(Recorded data)
++++++++++++++++++++

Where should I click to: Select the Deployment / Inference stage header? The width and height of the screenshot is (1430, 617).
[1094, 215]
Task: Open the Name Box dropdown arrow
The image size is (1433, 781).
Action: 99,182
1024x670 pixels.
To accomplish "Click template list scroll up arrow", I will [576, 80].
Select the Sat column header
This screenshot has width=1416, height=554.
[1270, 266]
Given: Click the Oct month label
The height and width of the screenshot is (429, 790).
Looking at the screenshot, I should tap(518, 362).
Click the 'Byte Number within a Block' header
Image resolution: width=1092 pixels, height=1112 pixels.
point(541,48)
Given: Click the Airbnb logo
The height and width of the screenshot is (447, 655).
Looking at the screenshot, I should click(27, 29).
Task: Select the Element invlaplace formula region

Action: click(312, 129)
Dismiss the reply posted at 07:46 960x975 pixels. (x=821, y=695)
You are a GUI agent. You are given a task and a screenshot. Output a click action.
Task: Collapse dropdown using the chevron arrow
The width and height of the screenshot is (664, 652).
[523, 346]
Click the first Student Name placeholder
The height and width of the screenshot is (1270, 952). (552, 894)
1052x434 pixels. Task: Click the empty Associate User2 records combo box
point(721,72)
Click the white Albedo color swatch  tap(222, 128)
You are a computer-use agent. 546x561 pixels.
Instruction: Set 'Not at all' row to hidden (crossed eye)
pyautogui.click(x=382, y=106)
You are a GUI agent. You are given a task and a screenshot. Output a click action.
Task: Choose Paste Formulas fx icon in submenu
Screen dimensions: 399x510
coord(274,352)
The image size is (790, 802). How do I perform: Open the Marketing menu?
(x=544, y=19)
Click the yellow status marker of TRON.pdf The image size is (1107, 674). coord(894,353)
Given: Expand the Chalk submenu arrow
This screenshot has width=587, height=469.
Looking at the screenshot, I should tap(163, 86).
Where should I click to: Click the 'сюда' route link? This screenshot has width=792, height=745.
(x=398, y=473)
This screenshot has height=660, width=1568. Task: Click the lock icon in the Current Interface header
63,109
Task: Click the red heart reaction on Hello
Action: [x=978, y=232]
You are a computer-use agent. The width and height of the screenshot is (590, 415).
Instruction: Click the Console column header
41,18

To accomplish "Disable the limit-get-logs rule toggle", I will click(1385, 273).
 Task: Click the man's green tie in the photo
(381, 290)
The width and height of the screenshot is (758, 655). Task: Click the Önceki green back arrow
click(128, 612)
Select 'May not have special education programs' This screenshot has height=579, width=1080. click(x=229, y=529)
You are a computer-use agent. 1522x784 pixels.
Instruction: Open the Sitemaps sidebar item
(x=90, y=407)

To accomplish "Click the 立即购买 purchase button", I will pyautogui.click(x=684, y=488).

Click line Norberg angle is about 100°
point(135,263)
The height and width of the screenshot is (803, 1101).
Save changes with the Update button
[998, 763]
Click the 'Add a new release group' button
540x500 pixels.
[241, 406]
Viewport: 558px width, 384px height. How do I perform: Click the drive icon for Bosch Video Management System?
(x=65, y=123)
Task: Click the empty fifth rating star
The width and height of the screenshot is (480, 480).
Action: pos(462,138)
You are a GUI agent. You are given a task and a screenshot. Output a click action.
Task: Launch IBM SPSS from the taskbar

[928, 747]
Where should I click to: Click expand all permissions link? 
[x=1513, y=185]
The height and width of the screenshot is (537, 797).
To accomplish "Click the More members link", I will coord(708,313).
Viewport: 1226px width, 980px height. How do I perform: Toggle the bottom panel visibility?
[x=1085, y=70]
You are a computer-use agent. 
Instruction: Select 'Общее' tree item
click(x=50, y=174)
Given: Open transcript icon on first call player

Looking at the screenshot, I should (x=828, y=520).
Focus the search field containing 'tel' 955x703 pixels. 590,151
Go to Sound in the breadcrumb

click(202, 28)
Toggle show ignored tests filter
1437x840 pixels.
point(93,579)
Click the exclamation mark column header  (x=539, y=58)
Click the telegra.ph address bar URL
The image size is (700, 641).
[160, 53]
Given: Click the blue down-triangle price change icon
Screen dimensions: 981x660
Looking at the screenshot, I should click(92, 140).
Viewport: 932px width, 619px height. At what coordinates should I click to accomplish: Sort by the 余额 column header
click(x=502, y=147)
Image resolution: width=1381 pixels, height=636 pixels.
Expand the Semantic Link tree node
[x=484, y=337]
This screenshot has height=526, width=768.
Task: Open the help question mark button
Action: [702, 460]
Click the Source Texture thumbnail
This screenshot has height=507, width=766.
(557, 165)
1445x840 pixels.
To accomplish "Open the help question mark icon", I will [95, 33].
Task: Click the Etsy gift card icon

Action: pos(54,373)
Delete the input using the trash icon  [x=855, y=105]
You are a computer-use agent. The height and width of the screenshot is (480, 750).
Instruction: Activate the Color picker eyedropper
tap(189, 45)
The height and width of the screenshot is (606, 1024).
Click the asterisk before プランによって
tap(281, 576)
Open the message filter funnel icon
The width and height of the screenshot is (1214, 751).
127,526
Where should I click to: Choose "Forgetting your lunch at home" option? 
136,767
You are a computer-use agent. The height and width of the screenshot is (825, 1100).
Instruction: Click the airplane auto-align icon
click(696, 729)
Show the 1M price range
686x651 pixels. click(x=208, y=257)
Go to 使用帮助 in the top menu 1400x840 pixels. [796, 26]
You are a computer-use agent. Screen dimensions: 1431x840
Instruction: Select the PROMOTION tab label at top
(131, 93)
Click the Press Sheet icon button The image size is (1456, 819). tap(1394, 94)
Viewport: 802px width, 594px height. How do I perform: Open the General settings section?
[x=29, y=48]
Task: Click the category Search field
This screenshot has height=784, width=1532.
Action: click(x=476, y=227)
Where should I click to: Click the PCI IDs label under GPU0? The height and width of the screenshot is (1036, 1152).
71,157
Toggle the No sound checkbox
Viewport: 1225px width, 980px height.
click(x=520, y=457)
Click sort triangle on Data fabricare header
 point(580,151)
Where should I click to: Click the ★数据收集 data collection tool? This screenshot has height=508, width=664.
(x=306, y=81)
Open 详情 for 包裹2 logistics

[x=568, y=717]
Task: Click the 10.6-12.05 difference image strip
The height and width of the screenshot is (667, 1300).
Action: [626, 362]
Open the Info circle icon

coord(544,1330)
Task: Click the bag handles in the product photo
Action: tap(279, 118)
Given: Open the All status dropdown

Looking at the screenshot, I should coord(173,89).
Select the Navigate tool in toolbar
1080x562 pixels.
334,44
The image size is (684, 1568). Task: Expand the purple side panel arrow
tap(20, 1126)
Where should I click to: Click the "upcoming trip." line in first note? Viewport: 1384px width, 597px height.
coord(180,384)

++++++++++++++++++++

• **Aim of the task**
Return, in full, every line of these entries that holds "using".

• **Answer box**
Task: Collapse dropdown using the chevron arrow
Delete the input using the trash icon  [x=855, y=105]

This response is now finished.